### Task requirements
Pictures are to be dropped, and only the lines from the one containing "You are a computer-use" through the end of the data below are to be reproduced as written.

[Start of section]

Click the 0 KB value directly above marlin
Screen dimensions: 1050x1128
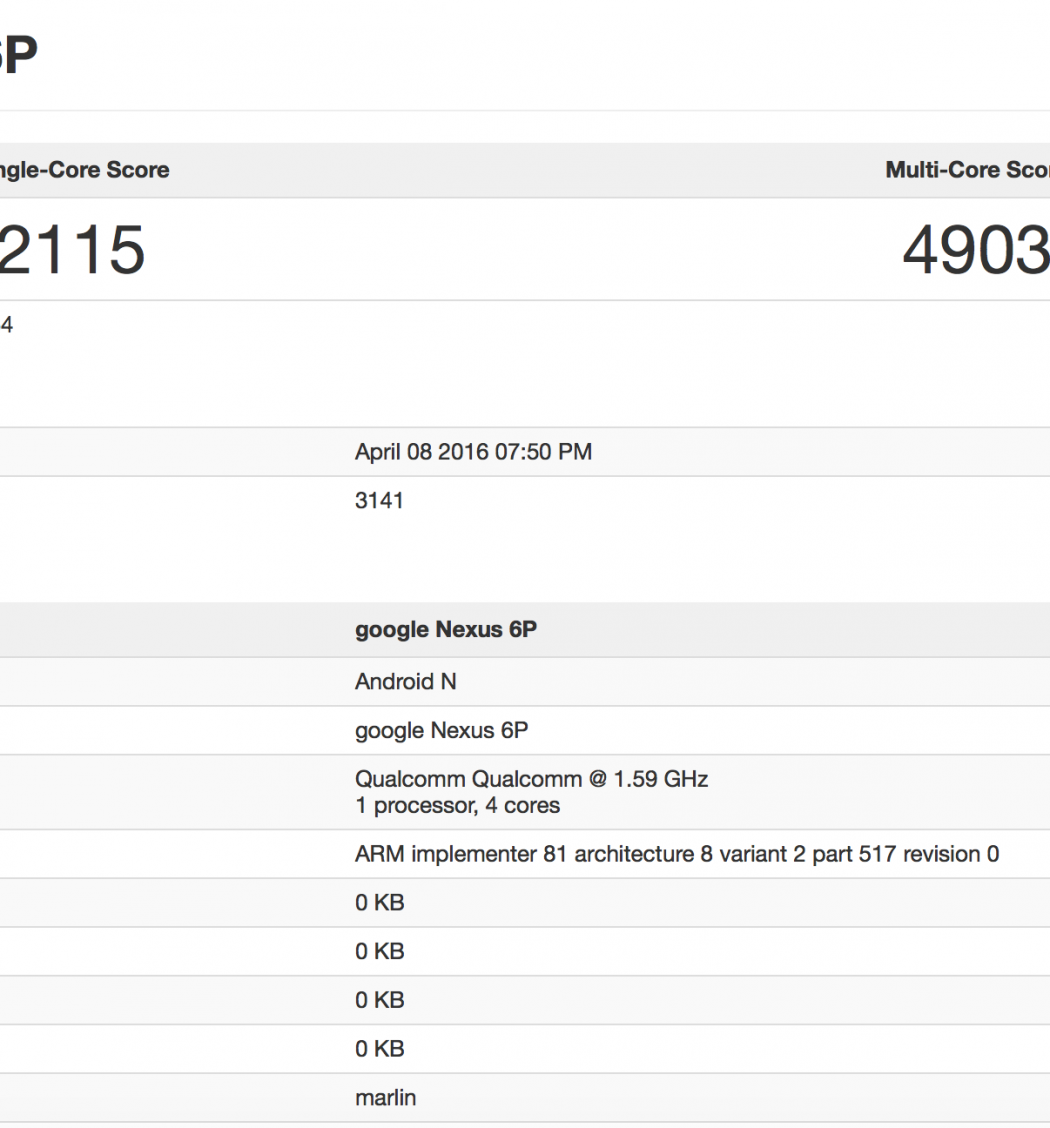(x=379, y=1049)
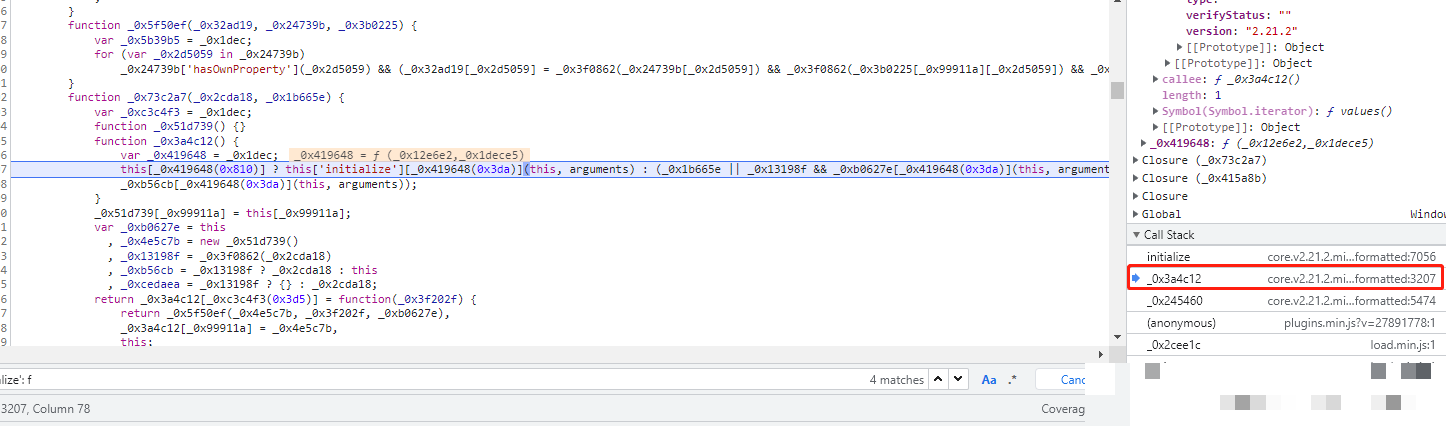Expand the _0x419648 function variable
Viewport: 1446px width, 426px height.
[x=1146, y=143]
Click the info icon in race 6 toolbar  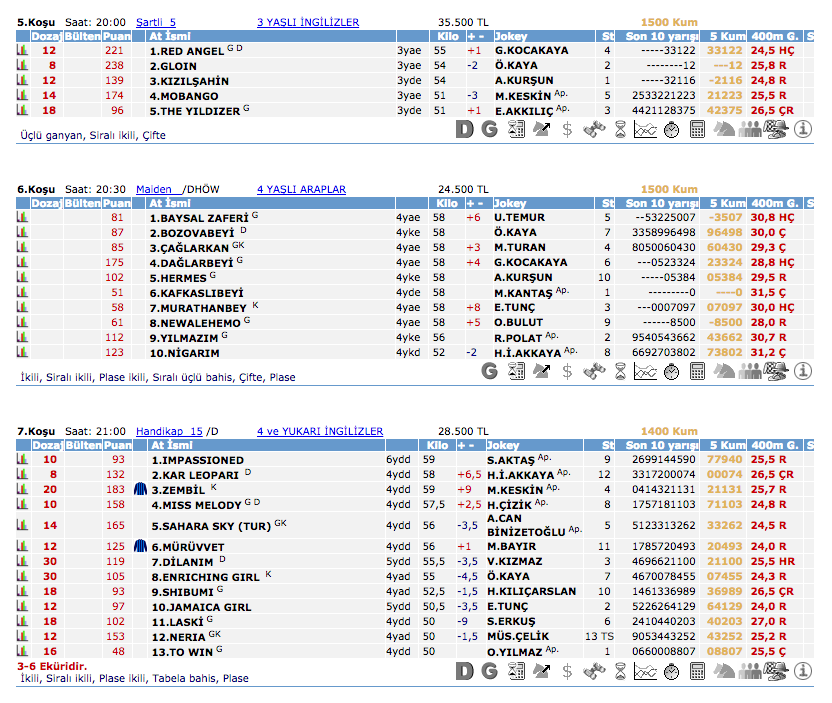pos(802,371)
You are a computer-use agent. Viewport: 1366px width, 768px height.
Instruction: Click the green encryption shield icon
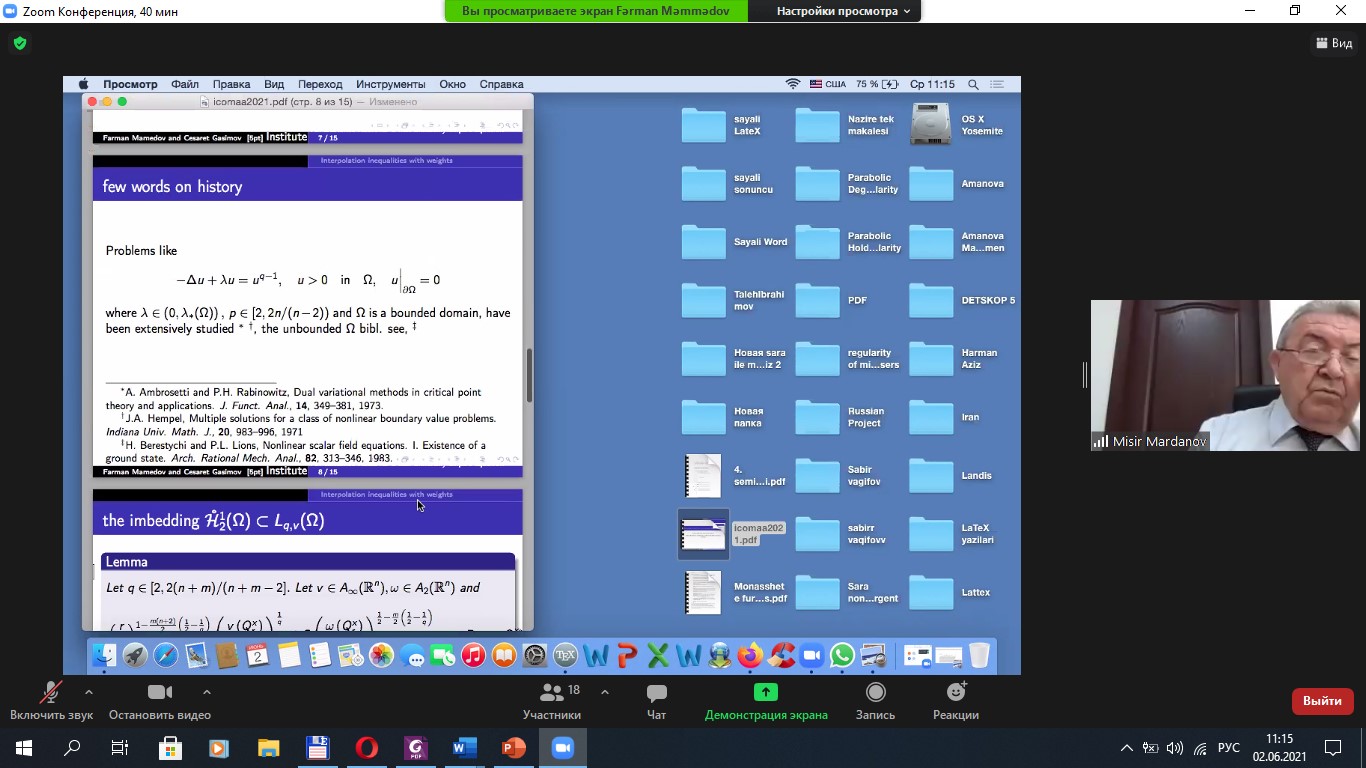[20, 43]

[End of section]

### Task response
You are a computer-use agent. Viewport: 1366px width, 768px height.
Instruction: Click the green encryption shield icon
[20, 43]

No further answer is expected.